THE REQUEST: Can you turn the paragraph in the blog excerpt that begins "Last week I was invited" into a short bulleted list that keeps its main facts?

EXCERPT PROVIDED:
I recently met a woman, she is a young mother of 4. She could tell what is troubling me within 5 minutes of meeting me and the horrifying thing is she is right. She offered to tell me my future but I told her I would like to find out myself even though that might eliminate the WHAT IF. *Don't want the "Anakin-Amidala" to happen again*. Uncertainty might be fun, it might be painful but it is also precisely what life is.

I don't think giving up is a cowardly choice, somethings are meant to be given up so that better things could fall in place. But somethings are not. How do you know which to give up and which not to? I have absolutely no idea. It wouldn't be fun if I do.

21 Nov 2013

Still alive

Oh dear.... I've abandoned this space for a month. I wasn't particularly busy but a lot had happened, I learnt so much in the past 6 months than I had the past 23 years in my life.

Life had been rather mundane with most weekdays being very "routine" but just when I was about to sit down on the weekends to dread about how mundane it will be again in the forthcoming week, I got pulled away from the comfy couch, forced to put on "going out" clothes and actually go out.

Not that I am complaining but the weekends always made me forget about how routine the weekdays are. Weekends are always spontaneous, unplanned and full of surprises!!!! It was always always fun, so fun that I forgot the existence of my phone and no picture was taken during those events.

Last week I was invited to my former flatmate and another friend's birthday party at Greenwich. The view is so wonderfully pretty, we were dining at a restaurant by the dock overlooking the river. If the weather is slightly warmer, it will be perfect. But the highlight of the night is the look of my friend's face when I handed him his orange gift.

Somehow the temperature deciding to give us abit of surprise and having a bit of fun with us. The temperature went from 9/10 degree celsius to 0/1 degree celsius in a day! Even though its nothing like Turkey which my friend told me that they have snow during October, but I am not loving this weather.
It seems like Summer have completely wiped my memory of previous months' weather clean. I don't remember it being this cold. But of course, the one perk of being in the cold, its more romantic when taking strolls in the middle of the night. *wink* That is until rain decided that its not cold enough.

Somehow with all these cold, I feel warmer inside (Maybe this is why I feel so much colder now).

Hope this very short and concise post satisfy your craving of me for a while.

21 Oct 2013

18 October 2013

Two nights ago, without planning, I had the best night in my life so far. Why was it the best night? Well, it involves the usual elements you need to have the best night and some more. I hit myself (softly) on the head that I ALMOST missed a great night out.

The day started out rather crappily with the usual family drama (my family must have miss me too much, they decided to remind me of them with a bit of drama) and I went into a very upset mode which quickly turned into a defensive-do-not-talk-to-me-or-I-will-kill-you mode. Thankfully, no one was harm.

The day went by in a rush because we were in a rush. We rush to university then rush down to Cheam (with coffee in between), then rush back to London. Everything is rather like a blur due to the rush and the tears in my eyes.

But I was wrong, what was originally a rather sucky day turns out to be quite fun. We rushed to a pub called "The Comedy Pub/Club" which essentially is down the road from Eat Tokyo. I was so tempted to head towards the food instead of the loud loud music. We went there and I met the funniest, coolest and easy going person on earth (based on first impression - its not easy to achieve that), she is what I expected but more. Even though she know me for 2 seconds, she would tried to make me feel less awkward (I know exactly one person there and being the most outgoing person on earth, I find it too difficult to fit in) and by the end of the night, it's as if I knew her for my entire life.

LISTED RECORDS:
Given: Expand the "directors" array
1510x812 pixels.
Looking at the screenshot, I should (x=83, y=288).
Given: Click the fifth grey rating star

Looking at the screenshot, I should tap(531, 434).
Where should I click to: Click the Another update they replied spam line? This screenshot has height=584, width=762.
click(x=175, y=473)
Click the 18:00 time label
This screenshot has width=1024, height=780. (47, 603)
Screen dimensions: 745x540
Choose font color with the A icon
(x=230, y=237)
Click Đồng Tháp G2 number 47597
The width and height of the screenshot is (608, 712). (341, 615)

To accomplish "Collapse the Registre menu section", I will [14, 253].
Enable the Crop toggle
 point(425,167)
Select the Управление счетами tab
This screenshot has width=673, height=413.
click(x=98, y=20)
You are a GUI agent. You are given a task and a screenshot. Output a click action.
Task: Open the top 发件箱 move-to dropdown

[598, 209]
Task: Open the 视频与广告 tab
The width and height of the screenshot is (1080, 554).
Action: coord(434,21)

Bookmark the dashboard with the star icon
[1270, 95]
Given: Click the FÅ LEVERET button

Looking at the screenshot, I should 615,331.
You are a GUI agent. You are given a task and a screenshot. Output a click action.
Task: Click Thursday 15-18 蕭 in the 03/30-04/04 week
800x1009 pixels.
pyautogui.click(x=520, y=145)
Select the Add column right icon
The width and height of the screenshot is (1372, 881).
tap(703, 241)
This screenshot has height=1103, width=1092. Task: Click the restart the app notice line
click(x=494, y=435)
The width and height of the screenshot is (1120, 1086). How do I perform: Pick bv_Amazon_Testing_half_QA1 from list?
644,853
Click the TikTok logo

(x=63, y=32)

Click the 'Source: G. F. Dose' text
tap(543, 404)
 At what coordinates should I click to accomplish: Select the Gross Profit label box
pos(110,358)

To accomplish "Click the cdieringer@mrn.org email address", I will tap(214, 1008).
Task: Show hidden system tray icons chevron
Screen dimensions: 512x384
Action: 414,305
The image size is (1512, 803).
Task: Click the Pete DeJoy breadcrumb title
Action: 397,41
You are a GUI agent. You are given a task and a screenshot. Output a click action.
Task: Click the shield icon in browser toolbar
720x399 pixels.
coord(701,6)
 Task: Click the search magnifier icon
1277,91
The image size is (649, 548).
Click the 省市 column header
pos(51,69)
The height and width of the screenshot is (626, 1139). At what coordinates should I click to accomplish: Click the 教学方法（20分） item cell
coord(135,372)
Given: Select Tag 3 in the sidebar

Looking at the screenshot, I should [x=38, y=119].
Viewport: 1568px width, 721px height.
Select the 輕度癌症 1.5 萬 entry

RESPONSE FOR THIS EXERCISE:
- Invited last week to a former flatmate's and another friend's birthday party at Greenwich
- Dined at a restaurant by the dock overlooking the river, with a very pretty view
- Slightly warmer weather would have made it perfect
- Highlight: the friend's face on being handed his orange gift